F. Argument concernant la compétence
[73] Avant de conclure mon analyse, je dois traiter d’une question relative à la compétence soulevée par les défenderesses. Ces dernières font remarquer que l’article 8.2 permet à la première personne d’intenter une action en contrefaçon d’un brevet non inscrit en vertu du paragraphe 54(1) de la Loi (ou, bien qu’il ne soit pas pertinent en l’espèce, du paragraphe 124(1) de la Loi). L’article 54 de la Loi prévoit ce qui suit :
Juridiction des tribunaux
54 (1) Une action en contrefaçon de brevet peut être portée devant la cour d’archives qui, dans la province où il est allégué que la contrefaçon s’est produite, a juridiction, pécuniairement, jusqu’à concurrence du montant des dommages-intérêts réclamés et qui, par rapport aux autres tribunaux de la province, tient ses audiences dans l’endroit le plus rapproché du lieu de résidence ou d’affaires du défendeur.
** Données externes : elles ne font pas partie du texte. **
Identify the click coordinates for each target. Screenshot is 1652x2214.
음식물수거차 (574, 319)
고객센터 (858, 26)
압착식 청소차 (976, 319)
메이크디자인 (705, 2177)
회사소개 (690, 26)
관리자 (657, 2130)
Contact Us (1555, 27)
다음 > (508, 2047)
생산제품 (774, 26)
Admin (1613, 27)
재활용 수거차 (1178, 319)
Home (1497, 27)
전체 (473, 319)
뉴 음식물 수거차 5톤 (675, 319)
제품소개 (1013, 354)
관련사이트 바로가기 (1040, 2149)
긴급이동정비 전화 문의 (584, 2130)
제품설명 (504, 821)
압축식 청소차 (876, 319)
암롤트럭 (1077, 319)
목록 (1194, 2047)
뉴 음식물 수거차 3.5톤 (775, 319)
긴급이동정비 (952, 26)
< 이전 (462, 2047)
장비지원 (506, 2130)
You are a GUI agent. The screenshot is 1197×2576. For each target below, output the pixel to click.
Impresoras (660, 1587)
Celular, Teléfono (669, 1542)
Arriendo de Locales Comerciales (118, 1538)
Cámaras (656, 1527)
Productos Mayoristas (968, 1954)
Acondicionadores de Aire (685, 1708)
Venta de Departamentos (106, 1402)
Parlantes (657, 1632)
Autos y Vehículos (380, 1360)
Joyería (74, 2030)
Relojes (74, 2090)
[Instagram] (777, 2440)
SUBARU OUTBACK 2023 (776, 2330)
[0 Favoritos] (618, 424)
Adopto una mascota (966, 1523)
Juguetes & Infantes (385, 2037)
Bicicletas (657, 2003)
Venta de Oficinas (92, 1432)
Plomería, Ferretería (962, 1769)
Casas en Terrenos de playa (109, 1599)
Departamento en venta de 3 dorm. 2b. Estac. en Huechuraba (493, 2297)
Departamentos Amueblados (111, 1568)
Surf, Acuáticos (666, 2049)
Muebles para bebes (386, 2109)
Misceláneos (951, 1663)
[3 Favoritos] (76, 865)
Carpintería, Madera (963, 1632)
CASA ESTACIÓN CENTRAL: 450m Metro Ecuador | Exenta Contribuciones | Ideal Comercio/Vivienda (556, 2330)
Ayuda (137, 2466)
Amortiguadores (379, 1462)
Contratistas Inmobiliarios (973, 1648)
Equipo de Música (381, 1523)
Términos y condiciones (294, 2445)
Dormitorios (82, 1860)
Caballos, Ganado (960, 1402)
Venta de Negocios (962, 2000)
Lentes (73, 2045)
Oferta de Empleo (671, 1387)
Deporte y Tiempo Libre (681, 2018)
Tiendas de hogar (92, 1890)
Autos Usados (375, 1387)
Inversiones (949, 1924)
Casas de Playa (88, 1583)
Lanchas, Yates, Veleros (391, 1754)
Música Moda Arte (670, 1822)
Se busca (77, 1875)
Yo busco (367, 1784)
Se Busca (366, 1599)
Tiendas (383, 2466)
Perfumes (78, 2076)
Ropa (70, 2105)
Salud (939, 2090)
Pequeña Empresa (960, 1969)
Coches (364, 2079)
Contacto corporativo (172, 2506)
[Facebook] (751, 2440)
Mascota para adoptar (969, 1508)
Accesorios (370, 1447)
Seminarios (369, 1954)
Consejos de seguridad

Ce tribunal juge la cause et statue sur les frais, et l’appropriation de juridiction par le tribunal est en soi une preuve suffisante de juridiction.
Juridiction de la Cour fédérale
(2) Le présent article n’a pas pour effet de restreindre la juridiction attribuée à la Cour fédérale par l’article 20 de la Loi sur les Cours fédérales ou autrement.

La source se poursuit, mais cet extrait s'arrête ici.